At its most basic level, I simply love to run and am enjoying its many health benefits. It’s made me a better and healthier parent. Beyond that, running a marathon has become in no small part an act of defiance, that I won’t let the challenges that often pile up around us to keep me down. I’ve learned that I can overcome a great challenge, then do it again, and keep on doing it as often as I choose to if I am determined enough.

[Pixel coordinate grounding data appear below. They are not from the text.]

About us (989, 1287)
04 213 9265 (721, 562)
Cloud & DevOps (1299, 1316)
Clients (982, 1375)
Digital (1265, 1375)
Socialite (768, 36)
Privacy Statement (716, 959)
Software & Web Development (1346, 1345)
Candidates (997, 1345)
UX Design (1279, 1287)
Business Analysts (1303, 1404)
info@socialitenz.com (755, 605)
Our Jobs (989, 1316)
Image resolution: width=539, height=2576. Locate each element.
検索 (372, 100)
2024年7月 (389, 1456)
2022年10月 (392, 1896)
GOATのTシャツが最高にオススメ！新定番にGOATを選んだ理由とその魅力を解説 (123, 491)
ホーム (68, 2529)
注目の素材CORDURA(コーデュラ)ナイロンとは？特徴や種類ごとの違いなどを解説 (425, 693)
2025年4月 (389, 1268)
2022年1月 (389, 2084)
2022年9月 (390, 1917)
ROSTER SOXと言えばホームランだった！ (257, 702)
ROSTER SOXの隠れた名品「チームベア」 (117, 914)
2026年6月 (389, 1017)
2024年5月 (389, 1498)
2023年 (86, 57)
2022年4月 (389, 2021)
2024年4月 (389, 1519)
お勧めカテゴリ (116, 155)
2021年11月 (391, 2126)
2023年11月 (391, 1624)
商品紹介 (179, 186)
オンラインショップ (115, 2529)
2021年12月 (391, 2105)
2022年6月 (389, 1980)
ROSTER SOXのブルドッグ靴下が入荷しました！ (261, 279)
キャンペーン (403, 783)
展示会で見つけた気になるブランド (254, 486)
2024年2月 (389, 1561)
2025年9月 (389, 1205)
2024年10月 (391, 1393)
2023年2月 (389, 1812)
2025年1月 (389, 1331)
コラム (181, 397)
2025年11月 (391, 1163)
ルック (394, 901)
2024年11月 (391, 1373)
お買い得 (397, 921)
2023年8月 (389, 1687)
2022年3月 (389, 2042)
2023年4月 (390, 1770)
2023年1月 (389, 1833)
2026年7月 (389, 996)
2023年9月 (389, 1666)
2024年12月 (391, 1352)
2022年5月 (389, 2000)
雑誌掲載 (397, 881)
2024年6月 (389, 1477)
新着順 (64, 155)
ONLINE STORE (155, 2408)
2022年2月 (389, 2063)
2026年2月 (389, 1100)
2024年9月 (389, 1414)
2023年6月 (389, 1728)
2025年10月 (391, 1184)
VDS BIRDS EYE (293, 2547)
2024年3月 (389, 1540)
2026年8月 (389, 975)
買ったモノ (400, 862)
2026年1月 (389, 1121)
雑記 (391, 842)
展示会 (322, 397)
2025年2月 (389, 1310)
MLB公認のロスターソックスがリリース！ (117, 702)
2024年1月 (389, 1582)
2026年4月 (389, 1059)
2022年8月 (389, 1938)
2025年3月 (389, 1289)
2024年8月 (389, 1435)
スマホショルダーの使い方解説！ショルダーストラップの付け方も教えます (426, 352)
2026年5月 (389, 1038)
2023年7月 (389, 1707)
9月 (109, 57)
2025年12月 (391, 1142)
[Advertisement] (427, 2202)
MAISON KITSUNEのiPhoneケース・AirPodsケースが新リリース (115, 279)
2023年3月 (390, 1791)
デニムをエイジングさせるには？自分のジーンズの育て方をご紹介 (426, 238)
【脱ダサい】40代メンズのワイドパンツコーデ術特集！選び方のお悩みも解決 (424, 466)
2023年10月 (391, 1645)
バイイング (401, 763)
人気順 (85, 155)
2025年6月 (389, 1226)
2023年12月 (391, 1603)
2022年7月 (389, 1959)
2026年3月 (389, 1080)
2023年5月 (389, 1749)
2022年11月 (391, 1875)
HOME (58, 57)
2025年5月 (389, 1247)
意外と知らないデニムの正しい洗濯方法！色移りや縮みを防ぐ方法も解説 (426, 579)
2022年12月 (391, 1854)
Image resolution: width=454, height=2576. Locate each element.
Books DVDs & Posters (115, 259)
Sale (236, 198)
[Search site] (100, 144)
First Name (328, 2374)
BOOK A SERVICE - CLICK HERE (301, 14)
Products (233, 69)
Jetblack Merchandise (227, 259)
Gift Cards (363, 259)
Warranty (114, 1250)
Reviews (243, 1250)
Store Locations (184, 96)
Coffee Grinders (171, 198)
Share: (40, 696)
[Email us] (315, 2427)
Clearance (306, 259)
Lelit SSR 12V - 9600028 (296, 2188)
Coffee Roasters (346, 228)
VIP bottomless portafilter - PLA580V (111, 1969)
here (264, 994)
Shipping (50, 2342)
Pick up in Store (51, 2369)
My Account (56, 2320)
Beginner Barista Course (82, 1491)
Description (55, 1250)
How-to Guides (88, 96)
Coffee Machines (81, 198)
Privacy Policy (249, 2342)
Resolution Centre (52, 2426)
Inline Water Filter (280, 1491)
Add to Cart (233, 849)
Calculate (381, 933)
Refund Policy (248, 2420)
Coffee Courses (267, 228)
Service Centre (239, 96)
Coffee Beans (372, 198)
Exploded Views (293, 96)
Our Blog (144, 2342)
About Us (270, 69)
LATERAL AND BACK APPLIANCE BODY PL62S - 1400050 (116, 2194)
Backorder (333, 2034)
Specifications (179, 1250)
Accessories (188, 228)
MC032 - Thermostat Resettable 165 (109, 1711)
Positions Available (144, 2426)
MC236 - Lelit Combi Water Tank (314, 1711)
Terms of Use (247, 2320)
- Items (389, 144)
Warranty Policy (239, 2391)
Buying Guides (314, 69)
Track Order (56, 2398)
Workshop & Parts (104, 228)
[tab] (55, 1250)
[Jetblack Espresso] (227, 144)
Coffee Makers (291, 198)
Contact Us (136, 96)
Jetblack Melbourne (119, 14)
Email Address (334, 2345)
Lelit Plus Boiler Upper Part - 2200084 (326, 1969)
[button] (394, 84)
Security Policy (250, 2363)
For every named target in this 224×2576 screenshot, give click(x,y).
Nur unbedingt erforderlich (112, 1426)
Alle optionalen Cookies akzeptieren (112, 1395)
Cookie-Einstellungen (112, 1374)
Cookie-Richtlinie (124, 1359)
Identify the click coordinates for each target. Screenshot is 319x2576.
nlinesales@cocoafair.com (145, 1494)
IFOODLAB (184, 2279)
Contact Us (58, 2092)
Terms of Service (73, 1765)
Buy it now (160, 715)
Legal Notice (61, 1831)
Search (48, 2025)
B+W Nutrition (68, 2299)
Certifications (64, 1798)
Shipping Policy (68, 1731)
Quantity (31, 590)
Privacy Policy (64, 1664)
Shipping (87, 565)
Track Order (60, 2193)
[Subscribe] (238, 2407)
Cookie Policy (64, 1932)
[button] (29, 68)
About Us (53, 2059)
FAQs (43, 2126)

As wonderful as I make it sound, there’s really nothing glamourous or mystical about doing it, though. I show up and do my training. I log my miles in the same way that I try to show up and do my work, attend to the needs of my family, and meet the various other responsibilities in my life. I don’t necessarily do any of this well – far, far, far from it – but I do try my best, and most of all, I show up. I truly think that showing up is 80% of just about everything.
Not surprisingly, running a marathon is hard. It’s the hardest physical thing I’ve ever done. I started hallucinating in the final miles last year. I couldn’t feel my feet toward the end. I turned into a brain with legs running on instinct. It’s reminded me of a lot of days here at home trying to figure out what we’re doing and find a way to overcome the mounting challenges we face. Many days it’s so hard you just go on instinct.
But when I crossed that finish line last year, my life changed forever.
To paraphrase the marathon saying: At mile 23, I thought I was going to die. At mile 26.2, I discovered that I was too tough to kill.
I discovered that I could do it. That discovery has meant more to me than I can express. I finished in the slowest 20% of runners that day, and it didn’t matter. When I thought about that, an affirmation came to mind.
I am not fast, but I can endure.
That has come to mean a lot to me as an autism parent. I’m not Super Dad, but that isn’t the point. I do my best each day – which some days amounts to little more than breathing and getting my pants on – and I keep moving forward with every ounce of strength I have. When we put one foot in front of the other, we can and will get there.
We are all marathoners, and we can do it.